Pansy is a middle-aged woman living in an immaculate, affectless suburban home, playing out the terrifying endgame of depression. At the beginning of the film, she wakes up from a nightmare, breathing heavily, then storms through the day yelling at everybody who crosses her path. She wreaks furious anger upon her husband, her son, her doctor, her dentist, and even at strangers who happen to cross her path in a convenience store or a parking lot. Her anger is as palpable as articulate, which makes her tirades hard for the people surrounding her to interrupt or counter somehow. Her obsession with cleanliness and fear of pests, epitomized by her panic at the sight of a fox in the garden, lends almost a layer of dark humor to the tragedy of her condition.
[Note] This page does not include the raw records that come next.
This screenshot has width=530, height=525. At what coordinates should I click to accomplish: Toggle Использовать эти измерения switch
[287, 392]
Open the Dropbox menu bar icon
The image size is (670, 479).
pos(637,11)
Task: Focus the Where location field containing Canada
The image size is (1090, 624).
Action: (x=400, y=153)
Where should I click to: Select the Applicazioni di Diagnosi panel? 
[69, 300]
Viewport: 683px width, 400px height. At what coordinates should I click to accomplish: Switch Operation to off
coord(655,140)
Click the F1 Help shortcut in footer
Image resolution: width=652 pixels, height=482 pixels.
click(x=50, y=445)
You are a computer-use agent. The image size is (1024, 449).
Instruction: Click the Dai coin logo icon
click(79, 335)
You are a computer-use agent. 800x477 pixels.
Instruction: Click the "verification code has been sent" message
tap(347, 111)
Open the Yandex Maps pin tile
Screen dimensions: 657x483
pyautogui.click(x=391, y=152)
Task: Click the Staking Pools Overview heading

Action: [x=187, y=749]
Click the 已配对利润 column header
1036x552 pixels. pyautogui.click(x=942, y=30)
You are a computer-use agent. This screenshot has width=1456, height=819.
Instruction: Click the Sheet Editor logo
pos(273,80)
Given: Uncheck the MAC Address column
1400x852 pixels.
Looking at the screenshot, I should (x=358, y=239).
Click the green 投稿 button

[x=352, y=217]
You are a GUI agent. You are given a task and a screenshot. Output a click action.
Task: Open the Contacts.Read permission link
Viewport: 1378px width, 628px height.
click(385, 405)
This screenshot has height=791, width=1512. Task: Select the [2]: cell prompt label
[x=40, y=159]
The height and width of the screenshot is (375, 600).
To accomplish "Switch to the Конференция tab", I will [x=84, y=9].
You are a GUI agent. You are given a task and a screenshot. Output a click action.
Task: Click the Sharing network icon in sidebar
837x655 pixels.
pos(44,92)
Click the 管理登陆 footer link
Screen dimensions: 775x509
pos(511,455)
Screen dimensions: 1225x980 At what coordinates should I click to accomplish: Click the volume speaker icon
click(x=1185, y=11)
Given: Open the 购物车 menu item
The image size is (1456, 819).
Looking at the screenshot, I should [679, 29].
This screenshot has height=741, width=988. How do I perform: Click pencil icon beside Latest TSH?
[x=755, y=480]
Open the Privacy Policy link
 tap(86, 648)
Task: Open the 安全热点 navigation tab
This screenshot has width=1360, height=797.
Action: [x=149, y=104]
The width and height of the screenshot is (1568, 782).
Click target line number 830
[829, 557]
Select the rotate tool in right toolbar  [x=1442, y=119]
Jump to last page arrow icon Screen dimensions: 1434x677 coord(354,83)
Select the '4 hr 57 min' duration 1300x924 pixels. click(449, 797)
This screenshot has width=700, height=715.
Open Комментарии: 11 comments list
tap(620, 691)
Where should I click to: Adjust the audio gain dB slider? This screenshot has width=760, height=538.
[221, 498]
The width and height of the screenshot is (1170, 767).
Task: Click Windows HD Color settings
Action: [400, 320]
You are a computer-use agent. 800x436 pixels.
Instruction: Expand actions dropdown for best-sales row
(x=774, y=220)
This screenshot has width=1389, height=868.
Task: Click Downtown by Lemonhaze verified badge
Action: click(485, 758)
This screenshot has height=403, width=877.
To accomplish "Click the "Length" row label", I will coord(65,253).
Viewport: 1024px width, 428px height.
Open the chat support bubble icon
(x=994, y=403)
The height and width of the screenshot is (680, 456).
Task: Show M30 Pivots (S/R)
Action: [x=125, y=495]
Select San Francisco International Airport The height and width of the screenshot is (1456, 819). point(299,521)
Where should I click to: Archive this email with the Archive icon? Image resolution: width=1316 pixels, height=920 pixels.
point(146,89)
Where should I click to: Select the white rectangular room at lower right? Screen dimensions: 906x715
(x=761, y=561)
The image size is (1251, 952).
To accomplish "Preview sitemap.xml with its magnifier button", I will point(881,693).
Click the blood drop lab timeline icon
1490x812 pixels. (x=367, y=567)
Pansy’s chronic anger has shut down her husband, Curtley, a plumber, whose silence reflects a despair that is equally well repressed. And their son, Moses, is a brooding, early twenties young man who appears clueless about life, his unsettling lack of direction a steady source of exasperation for Pansy.

Leigh gives a hint as to where Pansy’s unhappiness might stem from when she introduces the audience to her sister, Chantelle, played by Michele Austin, who lives a life so different from Pansy’s. Chantelle is a hairdresser, a single mother, warm, and gentle, loved not only by her clients but by her daughters, too-Aleisha, played by Sophia Brown, and Kayla, played by Ani Nelson. The interaction between them is full of humor and love, while in Pansy’s household, tension reigns. Even at their mother’s grave, which finally should explain Pansy’s bitterness, the truth is not to be found.

The general atmosphere in this film, dictated by the pervasive despair of Pansy, gradually develops into a psychological horror whereby the true terror consists of unresolved feelings and lingering pain. Leigh eschews the opportunity for a big climax and instead gives these moments of fleeting relief to the audience. It’s the cold reality that, in real life, there are no clean finishes; there are only bits of joy and pieces of truth one clings to while still diving through life’s messes.

Hard Truths screened at Toronto as a bit of a festival standout, its lack of pulling punches in addressing depression and anger, but also the tiny and sublime beauties of human connectivity, making it memorable. Nothing less than astonishing, Jean-Baptiste anchors a film that asks an audience to face some uncomfortable truths without giving them any easy ways out.